I have previously noted his leadership role in hard forking and orphaning Bitcoin in 2013 after a chain-splitting bug as one of BTC’s major turning points, but this is just the beginning, and I don’t actually want to talk about Pieter the man, but rather, his title: “Maintainer.”
Contrary to the belief that Bitcoin (any version of it) is set in stone, humans are a meddlesome species, and very shortly after Satoshi Nakamoto left the project, Amir Taki established a system by which Bitcoin could be changed based on the RFC (request for comment) system established in open source development groups.
This created a de facto governance system to be established to moderate proposals.
According to BIP #1, the self-establishing governance mechanism for changing BTC, states that the first step should be “…asking the Bitcoin community first if an idea is original…”
Once “the community” has decided that bitcoin might be worth changing, and “…the champion has asked the Bitcoin community as to whether an idea has any chance of acceptance, a draft BIP should be presented to the bitcoin-dev mailing list.”

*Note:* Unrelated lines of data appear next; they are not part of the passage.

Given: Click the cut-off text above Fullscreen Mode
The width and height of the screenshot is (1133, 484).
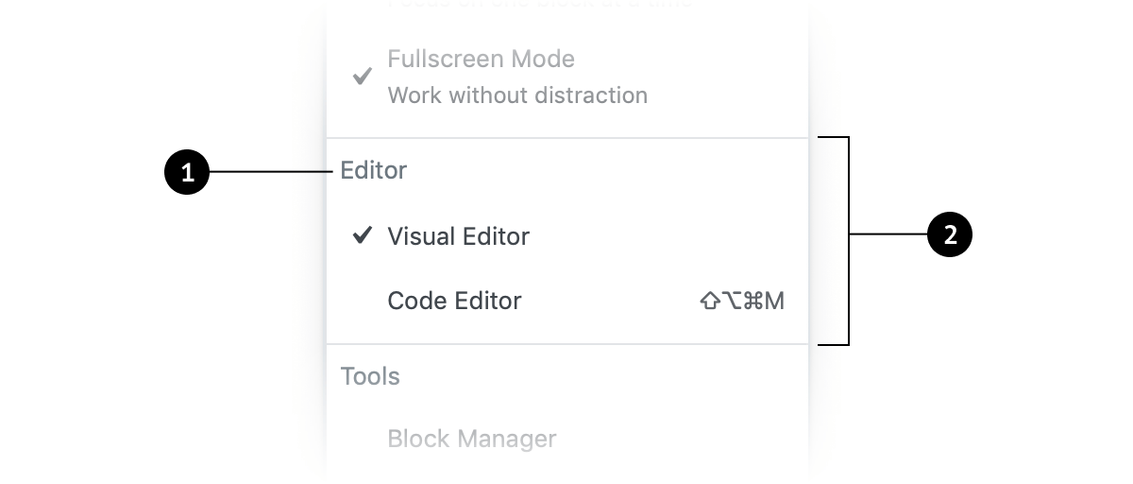Looking at the screenshot, I should point(538,4).
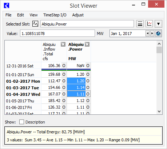Viewport: 167px width, 149px height.
Task: Click the O flag for 01-02-2017 Power
Action: pos(88,81)
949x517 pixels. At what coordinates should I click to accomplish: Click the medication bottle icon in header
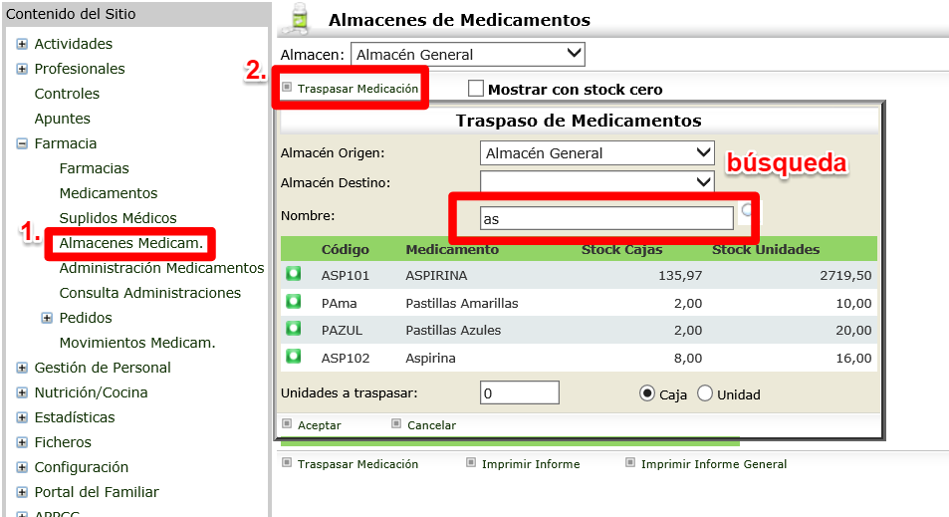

The next step is an appeal to the BIP Editor—a sort of gatekeeper of acceptable thoughts about Bitcoin. “The BIP editors assign BIP numbers and change their status. Please send all BIP-related email to the BIP editor…. The BIP editor reserves the right to reject BIP proposals if they appear too unfocused or too broad.”
For clarity, the BIP editor is Luke Dash Jr, Blockstream co-founder, and the author of the currently accepted BIP workflow established in BIP #2.
The process is lengthy and specific, and you should read about it here, but the culmination of a successful BIP is that it makes it to BTC’s “Maintainers.” If it gets successfully merged into the master branch of ‘Bitcoin’ Core. A flag day is chosen for voting, and nodes signal whether or not they will accept the protocol change as valid with their internal policy settings.
History and controversy
Critics of the BIP process have claimed for years that the roles of “Editor” and “Maintainer” are dangerous points of centralization. What is to stop these people from being bought, bribed or threatened? Others have argued whether the roles should exist at all given that Bitcoin was designed to be a commodity, and shouldn’t be open to any change at all! Where did the white paper establish such a process? Satoshi didn’t even use GitHub, after all…
But the small blockers have maintained that despite money coming from Blockstream, Chaincode Labs and other firms, they have no agendas, are generally above reproach and that the watchful public eye of the market and nodes will keep everything in check.
Get ready to glow.
Pieter Wuille stepped down as the longest sitting maintainer of BTC Core this month… Gloria Zhou (username “glozow”), after some controversy about her industry connections, was then very quickly made the first female maintainer of Bitcoin Core in his place!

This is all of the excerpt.